January 29, 2010 11:25
An American academic says South Korea's military capabilities are inadequate to handle a North Korean invasion or other North Korean military action or regime collapse there. In an article entitled "Managing Catastrophic North Korea Risks," Bruce Bennett, a senior policy analyst at the RAND Corporation, said South Korea could face a crisis if it fails to enhance its military capabilities through modernization of equipment and personnel capable of using and maintaining it.
He cited South Korea's outdated weapons, inadequate military budget, and reduced conscription period as the rationale for his claim. Many major South Korean weapon systems "are very old, such as M48 tanks and F-5 aircraft originally designed and produced three decades or more ago," he said. By contrast, "the U.S. military spends some 16 times as much as the [South Korean] military on equipment acquisition each year despite the U.S. forces having only twice as many personnel. U.S. military research and development spending is some 50 times" South Korean spending each year.
He said that the South Korean military budget "has been too small to acquire key military capabilities.
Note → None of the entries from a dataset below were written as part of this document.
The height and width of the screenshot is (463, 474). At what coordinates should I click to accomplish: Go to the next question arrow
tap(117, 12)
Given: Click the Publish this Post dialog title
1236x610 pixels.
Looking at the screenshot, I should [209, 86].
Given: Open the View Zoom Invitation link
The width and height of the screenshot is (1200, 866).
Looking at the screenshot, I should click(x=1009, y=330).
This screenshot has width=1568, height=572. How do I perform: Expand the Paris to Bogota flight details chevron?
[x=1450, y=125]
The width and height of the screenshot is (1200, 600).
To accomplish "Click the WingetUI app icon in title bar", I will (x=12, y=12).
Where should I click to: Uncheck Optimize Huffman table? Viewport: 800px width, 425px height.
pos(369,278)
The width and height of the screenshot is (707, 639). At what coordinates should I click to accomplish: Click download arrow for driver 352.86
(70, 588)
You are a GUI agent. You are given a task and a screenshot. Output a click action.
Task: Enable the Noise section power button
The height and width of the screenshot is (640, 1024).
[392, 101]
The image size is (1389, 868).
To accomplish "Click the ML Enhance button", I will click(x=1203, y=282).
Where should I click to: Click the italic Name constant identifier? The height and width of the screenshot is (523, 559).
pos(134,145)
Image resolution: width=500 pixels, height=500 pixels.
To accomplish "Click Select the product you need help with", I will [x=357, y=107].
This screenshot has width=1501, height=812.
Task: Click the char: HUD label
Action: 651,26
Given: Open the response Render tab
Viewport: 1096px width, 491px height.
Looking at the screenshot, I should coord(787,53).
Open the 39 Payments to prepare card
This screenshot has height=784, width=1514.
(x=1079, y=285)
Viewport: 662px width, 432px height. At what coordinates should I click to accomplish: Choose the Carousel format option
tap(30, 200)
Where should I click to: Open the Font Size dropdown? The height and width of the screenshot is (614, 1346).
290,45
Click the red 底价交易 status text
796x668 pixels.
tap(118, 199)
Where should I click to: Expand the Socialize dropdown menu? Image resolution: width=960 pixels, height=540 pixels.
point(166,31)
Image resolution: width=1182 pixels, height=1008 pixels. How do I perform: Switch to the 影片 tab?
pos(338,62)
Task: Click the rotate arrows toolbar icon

Thus few [South Korean] soldiers have GPS to identify their own or adversary locations with accuracy, making precision battlefield attacks difficult and increasing the potential for friendly fire. But in civilian life, many soldiers have GPS in their cars."
He pointed out that South Korea and the United States have worked together for almost 60 years "to deter and defeat North Korean military threats. But while the United States remains ready to assist" South Korea, Seoul's security is ultimately Seoul's responsibility and it "must take the lead." South Korea's military budget is inadequate for "assuring the security of the Korean people from North Korea's catastrophic threats," he added.
To enhance military capabilities, the Defense Ministry in 2005 prepared a Defense Reform Plan 2020, requiring 9.9 percent annual military budget increases for 2006 through 2010. "Instead, the average increase has only been 7.2 percent, placing the 2010 military budget roughly W3.5 trillion behind the plan," he said (US$1=W1,153).
Bennett also complains about the reduced conscription period. South Korea "faces a serious birthrate problem. From 1977 to 2002, [it] had more than 400,000 young men turn draft age almost every year. But in 2009 only about 325,000 young men turned draft age, and by 2023 that number will be less than 250,000," he said. "Shorter conscription periods reduce the number of conscripts, and also reduce the average level of conscript experience (their military quality)."
He advised that Seoul enhance its capabilities urgently, citing the possibility of a North Korean invasion or other North Korean military action or its collapse, and "Korean unification -- a potentially very large and long-term job." Seoul needs to take practical measures for "substantial [military] budget increases," he added.